--- EXTRAIT DU TEXTE ---

Subventions des crèches : passe d’armes entre le bureau de la procureure générale et Yossi Fuchs
L'adjoint de la procureure générale accuse le secrétaire du cabinet d'avoir agi « sans autorité » en ordonnant au comptable général du Trésor de soumettre les dispositions du projet de loi à l'approbation du gouvernement
Un adjoint de la procureure générale, Gali Baharav-Miara, a adressé une lettre virulente critiquant la conduite du secrétaire du cabinet, Yossi Fuchs, dans le cadre des efforts déployés pour faire adopter une loi garantissant des subventions pour les crèches aux familles des ultra-orthodoxes qui se soustraient à l’appel sous les drapeaux.
La lettre de Gil Limon accuse Fuchs d’avoir agi « sans autorité » en ordonnant au comptable général du Trésor, Yali Rothenberg, de soumettre les dispositions du projet de loi à l’approbation du gouvernement, tout en le menaçant de sanctions administratives potentielles s’il ne s’exécutait pas.
Limon estime que cet ordre va à l’encontre des instructions de la procureure générale, et ajoute que Fuchs n’a pas l’autorité nécessaire pour donner des instructions au comptable général sur la manière d’agir, en particulier lorsque l’ordre va à l’encontre de la loi.

--- DONNÉES PRÉSENTÉES ---

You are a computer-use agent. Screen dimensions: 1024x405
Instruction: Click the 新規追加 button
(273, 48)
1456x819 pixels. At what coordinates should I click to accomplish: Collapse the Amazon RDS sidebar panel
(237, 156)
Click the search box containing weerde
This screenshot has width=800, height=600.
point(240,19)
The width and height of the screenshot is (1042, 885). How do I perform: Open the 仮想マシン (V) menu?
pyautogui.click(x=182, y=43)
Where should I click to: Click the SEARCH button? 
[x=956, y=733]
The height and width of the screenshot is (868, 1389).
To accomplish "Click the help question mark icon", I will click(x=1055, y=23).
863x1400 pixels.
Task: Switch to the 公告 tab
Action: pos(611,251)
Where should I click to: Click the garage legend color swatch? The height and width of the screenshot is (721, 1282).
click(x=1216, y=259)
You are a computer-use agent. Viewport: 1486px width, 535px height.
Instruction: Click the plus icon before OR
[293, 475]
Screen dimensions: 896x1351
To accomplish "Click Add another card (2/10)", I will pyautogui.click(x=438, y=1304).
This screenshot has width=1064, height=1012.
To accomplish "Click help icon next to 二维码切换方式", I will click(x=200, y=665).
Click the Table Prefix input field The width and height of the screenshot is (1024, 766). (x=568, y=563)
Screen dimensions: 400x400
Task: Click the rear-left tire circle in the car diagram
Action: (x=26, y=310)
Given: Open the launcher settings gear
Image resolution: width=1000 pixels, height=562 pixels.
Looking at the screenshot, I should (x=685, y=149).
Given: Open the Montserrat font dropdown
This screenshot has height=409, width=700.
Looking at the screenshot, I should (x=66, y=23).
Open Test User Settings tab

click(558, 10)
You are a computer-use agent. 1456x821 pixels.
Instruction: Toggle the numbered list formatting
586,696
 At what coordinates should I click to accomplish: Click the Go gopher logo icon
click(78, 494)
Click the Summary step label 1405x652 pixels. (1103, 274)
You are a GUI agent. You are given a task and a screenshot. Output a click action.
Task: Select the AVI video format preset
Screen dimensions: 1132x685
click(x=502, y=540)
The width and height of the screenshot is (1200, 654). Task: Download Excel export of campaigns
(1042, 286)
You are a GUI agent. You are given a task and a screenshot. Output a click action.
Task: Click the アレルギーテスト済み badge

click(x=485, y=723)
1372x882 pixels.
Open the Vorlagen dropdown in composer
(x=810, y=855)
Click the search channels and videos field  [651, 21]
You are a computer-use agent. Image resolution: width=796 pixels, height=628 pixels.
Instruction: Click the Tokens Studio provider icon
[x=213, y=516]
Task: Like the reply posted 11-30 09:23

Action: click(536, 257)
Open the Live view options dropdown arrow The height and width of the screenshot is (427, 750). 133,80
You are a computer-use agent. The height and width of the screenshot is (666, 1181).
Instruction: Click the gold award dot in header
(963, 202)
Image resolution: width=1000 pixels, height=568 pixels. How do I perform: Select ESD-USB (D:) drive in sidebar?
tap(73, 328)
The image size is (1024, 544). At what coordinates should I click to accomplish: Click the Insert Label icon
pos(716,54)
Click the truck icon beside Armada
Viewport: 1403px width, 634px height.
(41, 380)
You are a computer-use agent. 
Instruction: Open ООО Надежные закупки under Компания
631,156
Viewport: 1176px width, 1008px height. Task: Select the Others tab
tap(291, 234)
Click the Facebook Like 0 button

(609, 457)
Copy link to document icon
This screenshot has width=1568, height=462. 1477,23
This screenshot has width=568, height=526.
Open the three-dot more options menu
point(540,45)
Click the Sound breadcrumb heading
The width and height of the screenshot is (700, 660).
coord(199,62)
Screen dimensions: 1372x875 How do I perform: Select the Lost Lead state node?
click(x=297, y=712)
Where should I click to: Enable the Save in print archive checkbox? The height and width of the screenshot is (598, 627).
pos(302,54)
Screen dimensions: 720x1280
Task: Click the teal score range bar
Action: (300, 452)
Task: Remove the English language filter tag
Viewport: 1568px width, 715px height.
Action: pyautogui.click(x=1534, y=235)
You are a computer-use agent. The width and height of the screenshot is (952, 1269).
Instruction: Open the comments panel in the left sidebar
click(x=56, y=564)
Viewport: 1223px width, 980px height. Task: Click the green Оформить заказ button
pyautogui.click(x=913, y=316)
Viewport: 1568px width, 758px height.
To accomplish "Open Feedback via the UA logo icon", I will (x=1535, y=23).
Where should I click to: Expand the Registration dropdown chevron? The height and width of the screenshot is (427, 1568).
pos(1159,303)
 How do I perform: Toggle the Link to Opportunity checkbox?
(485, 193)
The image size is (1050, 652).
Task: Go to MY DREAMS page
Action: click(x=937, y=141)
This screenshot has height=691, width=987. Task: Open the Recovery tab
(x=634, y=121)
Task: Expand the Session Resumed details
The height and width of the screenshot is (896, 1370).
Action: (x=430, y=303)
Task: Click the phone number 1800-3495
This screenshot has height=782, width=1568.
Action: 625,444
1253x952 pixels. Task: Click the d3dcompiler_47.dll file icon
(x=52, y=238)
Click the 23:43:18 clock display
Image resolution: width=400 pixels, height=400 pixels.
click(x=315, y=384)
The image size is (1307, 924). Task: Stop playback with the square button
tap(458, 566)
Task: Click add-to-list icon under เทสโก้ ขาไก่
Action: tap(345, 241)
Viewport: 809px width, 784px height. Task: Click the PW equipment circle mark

---

Recopiez fidèlement le passage de l'article sur les subventions des crèches compris entre « Limon estime que » et « l’encontre de la loi. », ces deux bornes incluses.

Limon estime que cet ordre va à l’encontre des instructions de la procureure générale, et ajoute que Fuchs n’a pas l’autorité nécessaire pour donner des instructions au comptable général sur la manière d’agir, en particulier lorsque l’ordre va à l’encontre de la loi.